| INSTRUCTIONS TO FOLLOW |
Where does "Designs" appear in the data? Return each line that holds it.

Stored records:
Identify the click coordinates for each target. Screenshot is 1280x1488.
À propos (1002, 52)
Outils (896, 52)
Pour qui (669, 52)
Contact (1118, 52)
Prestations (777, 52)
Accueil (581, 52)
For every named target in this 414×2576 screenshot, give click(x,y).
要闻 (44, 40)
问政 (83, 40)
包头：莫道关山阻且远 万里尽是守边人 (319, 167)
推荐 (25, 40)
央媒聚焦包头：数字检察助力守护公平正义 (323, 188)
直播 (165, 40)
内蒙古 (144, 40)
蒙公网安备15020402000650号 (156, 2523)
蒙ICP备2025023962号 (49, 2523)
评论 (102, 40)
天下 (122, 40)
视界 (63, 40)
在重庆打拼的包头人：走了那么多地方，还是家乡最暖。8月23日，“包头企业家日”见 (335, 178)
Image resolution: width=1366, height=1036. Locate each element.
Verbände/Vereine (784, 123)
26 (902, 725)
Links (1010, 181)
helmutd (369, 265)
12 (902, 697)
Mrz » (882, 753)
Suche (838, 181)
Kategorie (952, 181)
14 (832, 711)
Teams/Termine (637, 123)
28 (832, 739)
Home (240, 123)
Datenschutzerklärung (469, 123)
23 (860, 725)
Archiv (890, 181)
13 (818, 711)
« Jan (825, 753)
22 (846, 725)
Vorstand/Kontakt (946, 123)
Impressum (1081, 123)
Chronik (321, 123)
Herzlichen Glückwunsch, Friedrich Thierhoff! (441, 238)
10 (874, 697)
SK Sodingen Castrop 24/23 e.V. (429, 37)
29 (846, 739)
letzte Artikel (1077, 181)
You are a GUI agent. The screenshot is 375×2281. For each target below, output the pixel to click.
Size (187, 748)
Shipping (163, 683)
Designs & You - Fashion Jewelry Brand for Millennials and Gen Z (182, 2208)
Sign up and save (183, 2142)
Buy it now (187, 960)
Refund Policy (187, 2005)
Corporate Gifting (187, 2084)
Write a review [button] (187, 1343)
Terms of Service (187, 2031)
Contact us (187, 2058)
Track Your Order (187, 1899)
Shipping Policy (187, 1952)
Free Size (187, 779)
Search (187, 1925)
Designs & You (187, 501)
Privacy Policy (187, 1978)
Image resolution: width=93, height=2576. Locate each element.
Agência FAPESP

| TASK OUTPUT |
Designs & You - Fashion Jewelry Brand for Millennials and Gen Z (182, 2208)
Designs & You (187, 501)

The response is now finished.